A febbraio, il team legale di Greenpeace International ha inviato una diffida allo studio notarile olandese Loyens & Loeff, che rappresenta JBS, chiedendo di verificare se fornire assistenza legale all’azienda per la ristrutturazione e la quotazione in borsa sia compatibile con i doveri professionali dello studio, alla luce dei legami di JBS con la distruzione ambientale, la corruzione e le violazioni dei diritti umani. 

«Questa inchiesta dovrebbe spazzare via ogni illusione che JBS possa eliminare la deforestazione dalla propria filiera in Amazzonia entro la fine dell’anno. Dovrebbe anche sollevare serie domande sul fatto che JBS abbia ingannato gli investitori, promettendo un obiettivo che non aveva alcuna reale intenzione – o possibilità – di raggiungere. Al di là delle gravi falle e irregolarità evidenziate, è ormai chiaro che il sistema di monitoraggio della deforestazione di JBS non è efficace», dichiara Martina Borghi della campagna Foreste di Greenpeace Italia. 
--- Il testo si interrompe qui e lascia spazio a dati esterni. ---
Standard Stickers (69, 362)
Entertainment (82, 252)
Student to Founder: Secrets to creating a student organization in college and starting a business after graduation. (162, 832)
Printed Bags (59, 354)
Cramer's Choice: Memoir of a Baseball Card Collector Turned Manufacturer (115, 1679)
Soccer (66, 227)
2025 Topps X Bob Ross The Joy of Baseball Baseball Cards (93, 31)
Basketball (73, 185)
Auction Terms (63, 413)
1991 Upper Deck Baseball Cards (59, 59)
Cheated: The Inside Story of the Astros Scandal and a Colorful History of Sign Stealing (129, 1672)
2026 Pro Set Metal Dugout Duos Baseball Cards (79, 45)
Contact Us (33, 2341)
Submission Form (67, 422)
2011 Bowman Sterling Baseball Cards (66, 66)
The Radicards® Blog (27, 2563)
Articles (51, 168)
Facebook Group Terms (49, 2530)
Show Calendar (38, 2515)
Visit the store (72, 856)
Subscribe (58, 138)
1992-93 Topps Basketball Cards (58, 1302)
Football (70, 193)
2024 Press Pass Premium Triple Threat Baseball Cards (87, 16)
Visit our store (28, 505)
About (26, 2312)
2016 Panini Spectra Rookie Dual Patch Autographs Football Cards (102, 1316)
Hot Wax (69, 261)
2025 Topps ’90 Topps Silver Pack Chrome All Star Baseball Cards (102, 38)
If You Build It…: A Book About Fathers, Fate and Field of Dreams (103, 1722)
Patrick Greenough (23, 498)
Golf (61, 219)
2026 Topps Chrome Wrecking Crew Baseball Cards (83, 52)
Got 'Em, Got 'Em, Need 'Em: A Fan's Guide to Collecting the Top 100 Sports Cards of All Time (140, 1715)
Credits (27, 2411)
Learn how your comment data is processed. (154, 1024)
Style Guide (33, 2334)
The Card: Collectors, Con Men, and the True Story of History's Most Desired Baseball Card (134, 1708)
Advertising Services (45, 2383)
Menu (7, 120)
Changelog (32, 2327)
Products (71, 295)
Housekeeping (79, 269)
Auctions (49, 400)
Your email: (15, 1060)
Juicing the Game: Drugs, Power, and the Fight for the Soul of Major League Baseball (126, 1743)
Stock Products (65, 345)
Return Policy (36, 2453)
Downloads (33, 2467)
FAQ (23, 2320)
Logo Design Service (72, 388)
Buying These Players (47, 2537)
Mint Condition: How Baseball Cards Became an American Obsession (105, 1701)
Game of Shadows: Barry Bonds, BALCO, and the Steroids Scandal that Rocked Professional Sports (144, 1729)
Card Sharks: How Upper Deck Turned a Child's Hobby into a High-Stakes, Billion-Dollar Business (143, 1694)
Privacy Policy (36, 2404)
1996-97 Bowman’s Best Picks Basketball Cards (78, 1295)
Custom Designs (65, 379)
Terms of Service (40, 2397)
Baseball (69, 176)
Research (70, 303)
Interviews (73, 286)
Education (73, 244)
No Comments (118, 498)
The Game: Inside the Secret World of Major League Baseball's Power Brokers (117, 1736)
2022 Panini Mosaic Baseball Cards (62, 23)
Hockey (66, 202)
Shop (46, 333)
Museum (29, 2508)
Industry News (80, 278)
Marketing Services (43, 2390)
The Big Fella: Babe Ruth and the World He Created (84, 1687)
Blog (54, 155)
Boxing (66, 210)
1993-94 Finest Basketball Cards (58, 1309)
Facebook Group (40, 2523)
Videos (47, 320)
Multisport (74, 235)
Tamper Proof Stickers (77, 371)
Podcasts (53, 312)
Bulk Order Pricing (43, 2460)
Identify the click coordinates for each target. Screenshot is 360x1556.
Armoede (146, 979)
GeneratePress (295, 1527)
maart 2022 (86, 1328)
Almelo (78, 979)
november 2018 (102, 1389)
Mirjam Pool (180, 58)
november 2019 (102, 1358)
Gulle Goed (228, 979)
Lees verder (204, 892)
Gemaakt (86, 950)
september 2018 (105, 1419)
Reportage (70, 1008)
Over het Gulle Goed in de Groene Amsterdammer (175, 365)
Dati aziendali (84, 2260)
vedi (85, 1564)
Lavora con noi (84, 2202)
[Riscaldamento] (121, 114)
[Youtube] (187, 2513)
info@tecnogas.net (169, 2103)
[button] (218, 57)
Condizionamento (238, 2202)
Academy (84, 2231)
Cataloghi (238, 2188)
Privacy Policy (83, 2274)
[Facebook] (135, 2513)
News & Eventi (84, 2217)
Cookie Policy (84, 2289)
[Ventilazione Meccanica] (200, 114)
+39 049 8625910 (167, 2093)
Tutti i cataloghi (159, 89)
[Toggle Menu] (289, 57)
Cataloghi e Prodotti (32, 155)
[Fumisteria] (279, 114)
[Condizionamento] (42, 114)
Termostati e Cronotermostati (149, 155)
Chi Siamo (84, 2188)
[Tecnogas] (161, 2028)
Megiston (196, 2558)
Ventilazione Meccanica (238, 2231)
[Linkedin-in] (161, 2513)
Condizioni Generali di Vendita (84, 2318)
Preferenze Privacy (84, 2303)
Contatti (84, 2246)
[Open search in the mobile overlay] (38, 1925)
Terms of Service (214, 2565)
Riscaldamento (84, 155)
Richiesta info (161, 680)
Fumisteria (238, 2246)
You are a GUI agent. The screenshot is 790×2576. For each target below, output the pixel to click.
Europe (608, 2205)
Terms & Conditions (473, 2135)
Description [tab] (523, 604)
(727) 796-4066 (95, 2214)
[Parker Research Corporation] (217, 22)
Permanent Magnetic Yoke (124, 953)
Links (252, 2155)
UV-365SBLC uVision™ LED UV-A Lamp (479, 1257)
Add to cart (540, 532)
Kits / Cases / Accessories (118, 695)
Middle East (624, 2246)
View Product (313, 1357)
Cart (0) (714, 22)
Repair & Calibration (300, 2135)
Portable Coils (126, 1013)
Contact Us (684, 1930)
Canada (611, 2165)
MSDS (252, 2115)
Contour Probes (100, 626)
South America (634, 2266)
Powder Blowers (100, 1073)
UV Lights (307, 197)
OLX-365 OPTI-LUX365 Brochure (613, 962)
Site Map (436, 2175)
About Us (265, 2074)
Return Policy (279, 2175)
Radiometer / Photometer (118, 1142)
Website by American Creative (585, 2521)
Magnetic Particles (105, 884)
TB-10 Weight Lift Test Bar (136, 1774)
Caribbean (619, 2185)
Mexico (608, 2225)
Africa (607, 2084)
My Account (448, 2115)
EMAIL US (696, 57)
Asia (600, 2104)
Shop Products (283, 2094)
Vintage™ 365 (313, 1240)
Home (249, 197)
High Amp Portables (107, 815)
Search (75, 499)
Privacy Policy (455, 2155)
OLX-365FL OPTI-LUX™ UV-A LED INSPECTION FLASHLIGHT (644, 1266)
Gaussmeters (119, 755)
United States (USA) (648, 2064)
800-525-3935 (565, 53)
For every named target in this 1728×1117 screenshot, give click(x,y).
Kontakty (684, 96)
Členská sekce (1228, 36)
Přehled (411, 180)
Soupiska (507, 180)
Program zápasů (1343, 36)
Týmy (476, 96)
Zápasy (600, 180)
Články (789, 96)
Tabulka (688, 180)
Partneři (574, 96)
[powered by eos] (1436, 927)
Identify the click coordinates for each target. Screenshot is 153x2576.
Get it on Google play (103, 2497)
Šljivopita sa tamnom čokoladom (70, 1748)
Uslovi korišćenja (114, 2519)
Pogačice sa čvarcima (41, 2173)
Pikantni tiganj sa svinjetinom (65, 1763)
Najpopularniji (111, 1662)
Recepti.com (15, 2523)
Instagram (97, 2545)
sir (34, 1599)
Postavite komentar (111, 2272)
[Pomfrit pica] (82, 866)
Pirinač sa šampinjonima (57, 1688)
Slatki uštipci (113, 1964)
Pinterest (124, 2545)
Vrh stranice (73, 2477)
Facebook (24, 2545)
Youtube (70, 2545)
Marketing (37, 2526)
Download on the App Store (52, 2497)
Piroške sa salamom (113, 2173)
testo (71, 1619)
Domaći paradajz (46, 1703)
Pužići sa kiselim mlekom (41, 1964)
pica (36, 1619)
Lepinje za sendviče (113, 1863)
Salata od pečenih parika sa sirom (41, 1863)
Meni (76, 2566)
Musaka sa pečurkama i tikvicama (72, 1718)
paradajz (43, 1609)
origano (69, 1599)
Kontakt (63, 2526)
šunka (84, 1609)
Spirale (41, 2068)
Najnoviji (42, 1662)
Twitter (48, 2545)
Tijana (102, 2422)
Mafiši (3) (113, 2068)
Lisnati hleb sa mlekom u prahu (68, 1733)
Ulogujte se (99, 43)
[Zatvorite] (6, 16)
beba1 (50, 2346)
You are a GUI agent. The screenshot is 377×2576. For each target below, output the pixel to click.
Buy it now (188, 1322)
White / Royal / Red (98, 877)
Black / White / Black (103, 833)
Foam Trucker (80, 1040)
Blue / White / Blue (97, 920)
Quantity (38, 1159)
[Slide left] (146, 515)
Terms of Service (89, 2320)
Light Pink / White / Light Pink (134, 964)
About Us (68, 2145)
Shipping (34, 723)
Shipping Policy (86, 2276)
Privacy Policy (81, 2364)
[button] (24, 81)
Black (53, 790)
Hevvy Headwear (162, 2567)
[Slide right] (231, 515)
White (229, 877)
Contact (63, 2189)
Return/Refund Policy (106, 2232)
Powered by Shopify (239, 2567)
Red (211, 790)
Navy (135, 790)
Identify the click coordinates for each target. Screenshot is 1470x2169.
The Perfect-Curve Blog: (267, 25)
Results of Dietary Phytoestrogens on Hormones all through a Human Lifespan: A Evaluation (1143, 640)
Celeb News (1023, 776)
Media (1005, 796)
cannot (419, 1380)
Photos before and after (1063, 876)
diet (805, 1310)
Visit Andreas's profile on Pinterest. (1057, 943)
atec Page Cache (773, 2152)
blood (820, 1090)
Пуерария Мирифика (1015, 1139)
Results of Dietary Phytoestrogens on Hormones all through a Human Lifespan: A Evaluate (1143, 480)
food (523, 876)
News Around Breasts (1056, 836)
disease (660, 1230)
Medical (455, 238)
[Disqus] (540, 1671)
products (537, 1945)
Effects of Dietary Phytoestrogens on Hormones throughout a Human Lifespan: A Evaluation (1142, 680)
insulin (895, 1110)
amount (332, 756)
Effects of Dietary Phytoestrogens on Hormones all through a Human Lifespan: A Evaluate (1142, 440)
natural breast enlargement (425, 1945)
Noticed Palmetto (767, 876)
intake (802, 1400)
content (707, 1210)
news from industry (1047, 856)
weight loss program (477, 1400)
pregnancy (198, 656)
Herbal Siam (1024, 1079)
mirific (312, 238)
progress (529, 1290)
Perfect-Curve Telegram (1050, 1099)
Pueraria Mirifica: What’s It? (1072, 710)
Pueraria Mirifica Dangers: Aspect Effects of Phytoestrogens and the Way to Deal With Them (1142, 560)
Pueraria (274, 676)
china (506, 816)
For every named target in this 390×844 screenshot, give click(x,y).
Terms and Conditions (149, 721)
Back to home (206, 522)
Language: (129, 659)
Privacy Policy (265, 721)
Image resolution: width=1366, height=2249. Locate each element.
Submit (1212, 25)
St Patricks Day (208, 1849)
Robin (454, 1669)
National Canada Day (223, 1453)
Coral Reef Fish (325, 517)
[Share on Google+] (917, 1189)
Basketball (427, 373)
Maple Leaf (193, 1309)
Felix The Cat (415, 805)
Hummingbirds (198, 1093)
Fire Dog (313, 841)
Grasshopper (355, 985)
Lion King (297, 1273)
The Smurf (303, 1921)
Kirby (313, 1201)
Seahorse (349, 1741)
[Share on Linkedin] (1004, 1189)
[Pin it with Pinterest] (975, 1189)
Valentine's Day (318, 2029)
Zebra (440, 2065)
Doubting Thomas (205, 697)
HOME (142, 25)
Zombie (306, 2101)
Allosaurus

«Le multinazionali dell’agroindustria come JBS continuano a trarre profitti enormi mentre distruggono foreste ed ecosistemi fondamentali per la vita sul pianeta. I governi europei devono fare la loro parte, respingendo l’accordo UE-Mercosur che avvantaggia solo le grandi aziende del settore. L’Unione Europea deve invece garantire l’applicazione piena ed efficace del regolamento per smettere di importare deforestazione (EUDR), uno strumento fondamentale per evitare che il consumo europeo continui a distruggere le foreste del mondo», conclude Borghi.

Nel 2022 JBS ha annunciato che avrebbe eliminato la deforestazione in Amazzonia dalle proprie filiere entro il 2025, e in tutti gli altri biomi entro il 2030, rafforzando una promessa già fatta nel 2021. L’obiettivo finale dell’azienda è raggiungere zero deforestazione su tutta la filiera entro il 2035 e zero emissioni nette entro il 2040.

Jason Weller, direttore globale della sostenibilità di JBS, ha ribadito questo impegno davanti alla commissione finanze del Senato statunitense durante un’audizione sul ruolo dell’azienda nella deforestazione amazzonica. Tuttavia, all’inizio del 2024, Weller ha ridimensionato pubblicamente l’impegno dichiarando che l’obiettivo relativo alle emissioni “non è mai stato una promessa” e sollevando dubbi anche sull’impegno contro la deforestazione.

JBS ha già formulato – e mancato – impegni simili in passato, in particolare nel 2009, quando l’azienda è finita al centro di uno scandalo globale a seguito del rapporto “Slaughtering the Amazon” pubblicato da Greenpeace International. L’impegno di allora era stato rafforzato da accordi legalmente vincolanti con le procure dei principali Stati amazzonici, che imponevano a JBS di non acquistare bovini legati a deforestazione illegale avvenuta dopo il 2008. La lunga storia di distruzione ambientale e illeciti finanziari di JBS è ben documentata.

Secondo l’organizzazione di esperti satellitari AidEnvironment, almeno 3.240 km² di deforestazione – un’area più grande del Lussemburgo – sono stati collegati a 17 dei 21 macelli attivi in Amazzonia riconducibili alla filiera JBS, a partire dal primo impegno del 2009.

Dal punto di vista finanziario, JBS è esposta a responsabilità legali per un valore stimato fino a 6,4 miliardi di dollari tra cause penali, civili e altri procedimenti. Inoltre, un recente rapporto di Greenpeace Nordic stima che le emissioni di metano di JBS siano paragonabili a quelle di ExxonMobil e Shell messe insieme, collocando l’azienda al quinto posto tra i maggiori emettitori mondiali di metano. JBS è inoltre accusata di aver fuorviato gli investitori in merito ai propri obiettivi di riduzione delle emissioni. La sua strategia continua a puntare sull’espansione del settore della carne.